Here Azar is equally direct, stating, “I believe you ought to have the right to know what a healthcare service will cost — and what it will really cost — before you get that service.”

Consumers know with certainty what they will pay for goods and services in every other area of their lives, save for healthcare.

Recognition of this reality by forward thinkers in the greater healthcare community, including physicians, insurance companies, regulators, payers and thought leaders, has led to the successful creation and implementation of bundled payments as a means of providing complete episode-of-care services to a patient for a predetermined fixed price, provided to the patient prior to the outset of care.

While there are ongoing efforts to promote across the board price transparency in healthcare, bundled payments remain the only proven, reproducible packaging of healthcare services that provides true transparency for consumers.

Experimentation

Here, Azar is most clearly intent on unlocking larger market forces to drive down healthcare costs.

“We want to move to a system where we can be agnostic about ownership structures, a system that will allow independent providers to group together to drive innovation, quality and competition,” Azar noted.

The key here for doctors is Azar’s support for independent physicians and organizational flexibility that supports innovation, which in turn yields higher quality and drives competition to lower healthcare costs overall.

In the end, such an effort will yield value to the marketplace.

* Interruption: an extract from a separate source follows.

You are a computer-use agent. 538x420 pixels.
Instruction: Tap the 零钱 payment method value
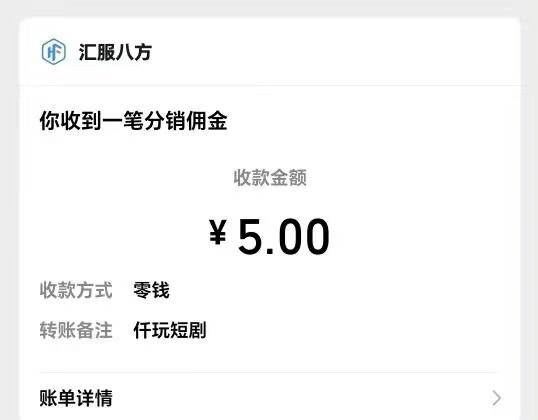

Azar intends to power this change with the financial and regulatory clout of Medicare and Medicaid. Here physicians can expect experimentation that will touch them directly with new payment and incentive models, reduced regulatory burden (already under way with MIPS) and incentives to streamline and improve the effectiveness of electronic health records and the sharing of health records with patients and other providers.

Finally, Azar wants to ease the collection of outcomes data and open the way for sharing that data to inform innovation and engage consumers with meaningful, relevant, timely healthcare metrics they can employ in their own healthcare decision making.

Government Burdens

“The fourth key engine for transformation,” Azar noted, “[is] addressing any government burdens that may be getting in the way of integrated, collaborative and holistic care for the patient.”

This call for deregulation may be most welcome by physicians, who, as a group, have been the focus of increasing regulation by both government and payers in an effort to control healthcare costs at the point of care.

Among the four proposed focus areas, the easing of the regulatory burden on physicians may be the most welcome of all.

Change Is Coming

According to Azar, the administration will not be deterred by special interests as it moves to implement marketplace changes to drive down the cost of healthcare.

As he noted at the close of his speech, “Change represents opportunity, and I exhort all of you to take advantage of the opportunities represented by what I’ve discussed today. Because I assure you: Change is possible, change is necessary, and change is coming.”